Before I headed off to class, I met up with my mom in town and I made it a point to wear my new dress (purchased only because Jess so generously shared her friends and family discount at Anthro with me--thanks Jess!).
I had to run off to school at one point and pass out syllabi--yadda yadda yadda--and I left campus as quickly as I arrived there. Ron tried to take a half day, which didn't quite turn out, but he was home earlier than usual. We had wanted to go to Marly's for dinner, but we didn't know what Monday would be like with the hurricane, etc., so he decided earlier that Marly's would be saved for the following night and I could pick whatever I wanted for dinner on Monday night. Initially, I picked Ron's pizza, but then I remembered spaghetti alla carbonara.
We only have this three or four times a year. Basically, it's heart attack on a plate--nothing healthy about it. In my experience, you can't really order this in any Italian restaurants around here. I don't recall seeing this on any menus. To be honest, this is a dish that could be divine in a restaurant or a completely gummy, nasty disaster. Ron ordered it the first time we went to Rome. I was pretty skeptical: spaghetti covered in egg and cheese sauce with pancetta? No thanks. I remember telling him about the origins of this dish while he dug in. (When you sign up for an Italian major, you learn things such as how spaghetti alla carbonara comes to be.) Then I tried a bite at his insistence.
It changed my life. Ron used this recipe when he first taught himself how to make it.
It was fun to eat outside until the yellow jackets showed up. C'est la vie. September is here.
Dessert was mostly comprised of the contents from my birthday gift.
Ron wisely selected large quantities of candy. The funny part is, he bought most of the candy twice. Why? Because when he initially bought it, he left it all in the trunk of his car so that I wouldn't find it. Did I mention that it's August?
All of it melted; however, it's not such a sad story. He put the melted boxes of candy in the freezer, and it completely changes the whole experience of each candy: Milk Duds become crunchy toffee pieces; Junior Mints become extra chewy and creamy; and Whoppers (which really aren't my fave) become extra crumbly and (in my opinion) vanilla-y. I really want to smash all the Whoppers and use them over vanilla ice cream.

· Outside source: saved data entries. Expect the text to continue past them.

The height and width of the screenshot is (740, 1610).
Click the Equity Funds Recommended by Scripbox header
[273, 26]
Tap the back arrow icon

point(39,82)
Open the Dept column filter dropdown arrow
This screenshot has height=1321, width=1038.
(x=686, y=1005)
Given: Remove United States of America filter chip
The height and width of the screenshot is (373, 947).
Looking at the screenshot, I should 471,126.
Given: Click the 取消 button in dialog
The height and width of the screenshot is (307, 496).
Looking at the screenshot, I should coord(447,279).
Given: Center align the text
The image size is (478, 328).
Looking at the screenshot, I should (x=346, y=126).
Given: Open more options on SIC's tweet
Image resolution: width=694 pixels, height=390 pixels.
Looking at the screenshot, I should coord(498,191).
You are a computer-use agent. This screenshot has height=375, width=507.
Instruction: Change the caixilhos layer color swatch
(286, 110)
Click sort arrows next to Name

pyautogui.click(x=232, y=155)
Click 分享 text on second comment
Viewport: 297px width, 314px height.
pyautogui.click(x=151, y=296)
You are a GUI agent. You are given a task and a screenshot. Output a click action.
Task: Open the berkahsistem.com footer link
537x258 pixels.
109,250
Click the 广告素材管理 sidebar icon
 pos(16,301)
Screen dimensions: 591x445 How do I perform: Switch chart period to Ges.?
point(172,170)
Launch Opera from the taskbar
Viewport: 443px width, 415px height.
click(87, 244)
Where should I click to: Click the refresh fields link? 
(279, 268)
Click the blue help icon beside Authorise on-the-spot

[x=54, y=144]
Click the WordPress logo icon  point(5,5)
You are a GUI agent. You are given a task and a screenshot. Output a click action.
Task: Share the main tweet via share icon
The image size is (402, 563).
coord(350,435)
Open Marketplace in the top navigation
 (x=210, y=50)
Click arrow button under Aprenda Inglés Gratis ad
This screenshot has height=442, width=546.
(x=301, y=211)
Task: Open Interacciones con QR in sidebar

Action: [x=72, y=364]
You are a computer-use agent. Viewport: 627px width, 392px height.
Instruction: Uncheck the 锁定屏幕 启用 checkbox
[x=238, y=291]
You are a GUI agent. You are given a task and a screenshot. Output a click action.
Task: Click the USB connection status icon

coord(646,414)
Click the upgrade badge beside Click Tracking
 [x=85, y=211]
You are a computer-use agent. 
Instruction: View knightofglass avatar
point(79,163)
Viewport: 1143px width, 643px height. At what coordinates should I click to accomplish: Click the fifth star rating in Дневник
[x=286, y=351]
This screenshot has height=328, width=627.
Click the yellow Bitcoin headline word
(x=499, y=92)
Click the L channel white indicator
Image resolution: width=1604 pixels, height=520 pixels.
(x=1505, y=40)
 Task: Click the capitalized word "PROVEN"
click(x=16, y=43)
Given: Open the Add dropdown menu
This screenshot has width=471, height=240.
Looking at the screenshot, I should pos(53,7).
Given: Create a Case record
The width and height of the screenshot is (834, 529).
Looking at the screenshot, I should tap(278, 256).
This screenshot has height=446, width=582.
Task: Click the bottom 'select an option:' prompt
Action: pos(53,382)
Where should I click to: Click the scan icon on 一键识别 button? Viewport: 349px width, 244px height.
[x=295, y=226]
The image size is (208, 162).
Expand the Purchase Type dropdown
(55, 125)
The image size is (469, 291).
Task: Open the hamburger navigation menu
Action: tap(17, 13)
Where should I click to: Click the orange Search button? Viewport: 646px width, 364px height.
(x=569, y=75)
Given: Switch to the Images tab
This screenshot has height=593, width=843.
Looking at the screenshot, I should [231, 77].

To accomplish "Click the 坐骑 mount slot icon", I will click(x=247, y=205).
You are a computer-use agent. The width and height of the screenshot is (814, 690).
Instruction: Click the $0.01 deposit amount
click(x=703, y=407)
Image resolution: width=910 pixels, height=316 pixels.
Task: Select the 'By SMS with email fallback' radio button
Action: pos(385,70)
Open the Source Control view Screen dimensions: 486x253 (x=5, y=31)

When we had cleaned up dinner, we headed out to my mom's house since my grandparents were stopping by with a cake. I think it's time to officially declare Aunt Edna's Cold Oven Poundcake as The Official Birthday Cake of our family. My mom realized only yesterday that she doesn't have the recipe. When one of us gets it, I'll post it here because (much like spaghetti alla carbonara) it will change your life. And you'll never EVER eat store bought poundcake again. Well maybe you'll eat it, but you won't like it as much.
|Can you believe the sky actually looked like this?|
|I didn't edit these at all.|
I was so glad that my grandmother also brought over my horoscope for the year. Our local paper used to print the "Today's Birthday" entry, but they dropped it for whatever reason. I always tape up the year's horoscope on my bedroom mirror.
The day ended with the blissful satisfaction that only comes from: perfect, gorgeous weather; Starbucks with my mom; spaghetti alla carbonara; candy; poundcake; annual horoscopes; and the knowledge that the next day is a pool day because one does not teach on Tuesdays this semester.